Job Center for CPRS
From lifeguard stands to district offices, California's parks and recreation careers move through one Job Center.
The California Park & Recreation Society is the professional home of the people who run the state's parks, pools, trails, and community programs. Aero designed and built the CPRS Job Center, the standalone board where public agencies post openings and professionals find them, and supports the team that keeps it running.
Two audiences, one board, too much manual work
CPRS already had a working job board, but working isn't the same as easy. Job seekers had no clean way to narrow dozens of listings down to their own field. Employers, mostly cities and park districts, needed clear posting terms and predictable activation dates before committing budget. And every ad that arrived put approval, payment, and scheduling on staff plates. CPRS wanted a Job Center that felt like a professional service in its own right, not a page bolted onto the main site.
Find a job, place a job.
The Job Center runs on Drupal as its own subdomain, connected back to the society's main site and member accounts, and CPRS staff manage the full ad lifecycle with Aero supporting the machinery underneath. In practice, the platform carries the daily work:
Filter by field
Job seekers narrow listings by classification, from aquatics and park operations to therapeutic recreation, with salary, location, and closing date visible on every ad.
Post an opening
Employers submit ads through a structured form with published rates for 30- or 60-day runs, so agencies know the terms before they start.
Activate on schedule
Submitted ads go live on a stated timeline once payment clears, which lets hiring teams plan their announcements around real dates.
Pay through one account
Payment runs through the poster's CPRS account before an ad activates, so nothing publishes unpaid.
Manage every ad
Staff review, schedule, and retire listings from a dedicated ad-management area built into the site.
Open doors early
Internship listings sit alongside the board, giving students and early-career professionals their own way into the field.

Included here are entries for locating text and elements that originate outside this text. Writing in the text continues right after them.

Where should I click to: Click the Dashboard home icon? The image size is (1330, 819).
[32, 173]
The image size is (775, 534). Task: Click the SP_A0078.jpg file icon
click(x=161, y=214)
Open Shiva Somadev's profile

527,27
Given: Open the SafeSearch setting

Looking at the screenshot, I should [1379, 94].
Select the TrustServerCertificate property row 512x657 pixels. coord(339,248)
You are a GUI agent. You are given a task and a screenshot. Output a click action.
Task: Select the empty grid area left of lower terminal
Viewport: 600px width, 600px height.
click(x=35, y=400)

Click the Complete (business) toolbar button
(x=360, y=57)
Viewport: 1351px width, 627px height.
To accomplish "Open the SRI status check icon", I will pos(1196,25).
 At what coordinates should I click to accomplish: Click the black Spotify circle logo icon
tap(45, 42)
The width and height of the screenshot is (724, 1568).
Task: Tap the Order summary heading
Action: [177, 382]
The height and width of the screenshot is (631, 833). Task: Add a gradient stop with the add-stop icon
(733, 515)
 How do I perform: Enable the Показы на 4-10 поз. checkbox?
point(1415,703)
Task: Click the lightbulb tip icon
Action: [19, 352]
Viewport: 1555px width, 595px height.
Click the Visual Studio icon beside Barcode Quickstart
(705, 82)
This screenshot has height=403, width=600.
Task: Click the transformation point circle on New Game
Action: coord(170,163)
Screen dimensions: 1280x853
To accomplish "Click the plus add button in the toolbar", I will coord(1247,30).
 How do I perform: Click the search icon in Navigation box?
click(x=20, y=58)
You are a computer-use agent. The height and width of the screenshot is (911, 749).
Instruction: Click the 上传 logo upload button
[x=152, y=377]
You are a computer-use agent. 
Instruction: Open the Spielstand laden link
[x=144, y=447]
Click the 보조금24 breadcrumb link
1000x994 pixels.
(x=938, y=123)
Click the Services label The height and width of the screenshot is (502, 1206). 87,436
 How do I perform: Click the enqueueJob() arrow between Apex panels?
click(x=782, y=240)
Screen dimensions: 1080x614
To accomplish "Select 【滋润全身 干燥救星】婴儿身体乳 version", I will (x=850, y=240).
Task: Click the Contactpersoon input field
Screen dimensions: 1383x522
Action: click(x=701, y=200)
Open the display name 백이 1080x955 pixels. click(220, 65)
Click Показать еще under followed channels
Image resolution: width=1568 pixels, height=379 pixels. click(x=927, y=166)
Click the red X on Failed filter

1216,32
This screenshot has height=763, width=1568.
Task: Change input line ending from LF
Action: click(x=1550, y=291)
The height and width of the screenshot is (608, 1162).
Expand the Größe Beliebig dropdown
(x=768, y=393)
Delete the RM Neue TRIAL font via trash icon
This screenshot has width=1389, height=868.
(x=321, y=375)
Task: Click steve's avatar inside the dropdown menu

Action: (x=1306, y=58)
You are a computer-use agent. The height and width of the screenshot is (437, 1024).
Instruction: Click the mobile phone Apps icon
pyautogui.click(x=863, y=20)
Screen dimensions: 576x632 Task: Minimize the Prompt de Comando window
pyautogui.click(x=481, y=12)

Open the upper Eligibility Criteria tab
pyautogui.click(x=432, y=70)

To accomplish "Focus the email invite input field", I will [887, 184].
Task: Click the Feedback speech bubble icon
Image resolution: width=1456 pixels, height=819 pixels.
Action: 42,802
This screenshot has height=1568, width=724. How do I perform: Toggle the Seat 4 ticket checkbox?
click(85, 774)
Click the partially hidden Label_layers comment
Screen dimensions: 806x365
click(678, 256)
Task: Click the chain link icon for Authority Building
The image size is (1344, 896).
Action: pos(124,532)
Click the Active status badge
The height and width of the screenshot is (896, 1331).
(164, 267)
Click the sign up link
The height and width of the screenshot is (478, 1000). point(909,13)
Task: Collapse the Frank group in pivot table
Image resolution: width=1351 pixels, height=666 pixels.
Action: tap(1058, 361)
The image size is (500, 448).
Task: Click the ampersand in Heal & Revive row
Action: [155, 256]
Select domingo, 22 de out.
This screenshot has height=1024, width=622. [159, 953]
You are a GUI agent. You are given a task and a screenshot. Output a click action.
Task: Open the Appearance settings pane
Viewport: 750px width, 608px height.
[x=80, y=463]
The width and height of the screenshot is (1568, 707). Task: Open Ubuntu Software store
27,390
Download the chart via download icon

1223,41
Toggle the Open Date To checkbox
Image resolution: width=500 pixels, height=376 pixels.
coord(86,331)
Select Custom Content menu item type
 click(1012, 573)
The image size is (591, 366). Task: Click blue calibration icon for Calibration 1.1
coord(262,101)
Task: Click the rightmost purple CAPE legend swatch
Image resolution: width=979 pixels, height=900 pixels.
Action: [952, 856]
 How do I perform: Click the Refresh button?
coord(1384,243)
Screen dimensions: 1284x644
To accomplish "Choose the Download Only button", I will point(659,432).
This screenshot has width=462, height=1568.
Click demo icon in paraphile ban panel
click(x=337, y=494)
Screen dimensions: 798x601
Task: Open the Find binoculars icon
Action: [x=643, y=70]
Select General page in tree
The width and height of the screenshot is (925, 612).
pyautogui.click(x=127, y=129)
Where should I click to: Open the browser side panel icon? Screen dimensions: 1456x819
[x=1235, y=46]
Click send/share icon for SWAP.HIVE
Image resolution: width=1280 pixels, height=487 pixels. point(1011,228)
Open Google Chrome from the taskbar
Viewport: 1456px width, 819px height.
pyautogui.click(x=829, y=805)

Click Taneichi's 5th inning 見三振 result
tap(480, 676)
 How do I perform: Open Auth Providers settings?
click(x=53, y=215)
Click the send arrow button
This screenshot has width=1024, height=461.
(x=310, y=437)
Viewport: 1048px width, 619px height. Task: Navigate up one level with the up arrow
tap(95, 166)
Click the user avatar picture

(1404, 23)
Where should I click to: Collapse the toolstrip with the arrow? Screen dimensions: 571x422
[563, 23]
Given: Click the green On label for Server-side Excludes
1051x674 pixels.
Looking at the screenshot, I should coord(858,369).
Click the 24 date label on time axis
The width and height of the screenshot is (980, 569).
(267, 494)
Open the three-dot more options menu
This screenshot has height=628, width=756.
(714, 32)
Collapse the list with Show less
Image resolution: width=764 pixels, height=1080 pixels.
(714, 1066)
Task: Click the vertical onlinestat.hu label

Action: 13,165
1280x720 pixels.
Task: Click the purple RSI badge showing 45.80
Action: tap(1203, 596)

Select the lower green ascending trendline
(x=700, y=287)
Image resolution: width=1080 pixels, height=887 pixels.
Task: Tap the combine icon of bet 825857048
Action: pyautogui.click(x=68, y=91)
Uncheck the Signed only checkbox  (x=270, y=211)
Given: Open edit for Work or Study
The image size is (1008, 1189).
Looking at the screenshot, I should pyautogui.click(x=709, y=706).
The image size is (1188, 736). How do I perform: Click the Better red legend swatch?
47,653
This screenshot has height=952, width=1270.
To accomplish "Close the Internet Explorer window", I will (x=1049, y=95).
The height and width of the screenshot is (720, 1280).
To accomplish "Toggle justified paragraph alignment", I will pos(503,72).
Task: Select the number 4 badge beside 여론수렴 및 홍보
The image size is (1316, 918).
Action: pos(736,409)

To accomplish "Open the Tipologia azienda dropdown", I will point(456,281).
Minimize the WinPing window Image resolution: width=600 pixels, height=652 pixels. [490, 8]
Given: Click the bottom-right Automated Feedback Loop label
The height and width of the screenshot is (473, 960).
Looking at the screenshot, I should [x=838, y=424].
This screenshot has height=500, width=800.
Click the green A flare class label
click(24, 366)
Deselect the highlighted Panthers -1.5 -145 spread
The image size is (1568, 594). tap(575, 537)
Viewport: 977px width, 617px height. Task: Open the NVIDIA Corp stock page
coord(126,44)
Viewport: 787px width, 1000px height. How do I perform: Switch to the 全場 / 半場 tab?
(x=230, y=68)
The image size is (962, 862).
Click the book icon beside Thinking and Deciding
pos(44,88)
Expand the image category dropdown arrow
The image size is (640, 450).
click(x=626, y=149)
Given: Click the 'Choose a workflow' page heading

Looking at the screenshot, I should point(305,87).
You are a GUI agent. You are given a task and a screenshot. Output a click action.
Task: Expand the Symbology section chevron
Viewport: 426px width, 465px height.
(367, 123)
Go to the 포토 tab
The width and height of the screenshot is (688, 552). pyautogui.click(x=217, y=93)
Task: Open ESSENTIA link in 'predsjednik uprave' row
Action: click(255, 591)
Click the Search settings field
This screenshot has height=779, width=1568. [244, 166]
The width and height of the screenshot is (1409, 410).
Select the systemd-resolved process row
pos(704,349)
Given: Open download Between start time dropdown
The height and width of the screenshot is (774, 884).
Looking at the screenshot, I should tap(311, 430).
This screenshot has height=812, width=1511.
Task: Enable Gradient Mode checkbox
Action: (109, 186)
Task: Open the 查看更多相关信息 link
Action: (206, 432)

A career hub with room ahead.
The Job Center was deliberately built as its own platform, and that choice is what gives it a future. New job classifications, new posting workflows, heavier hiring seasons: each can be added on the board's own rails without disturbing the society's main site. CPRS gets a career hub that behaves like a product, with a roadmap of its own, and Aero stays close enough to build the next piece when the profession asks for it.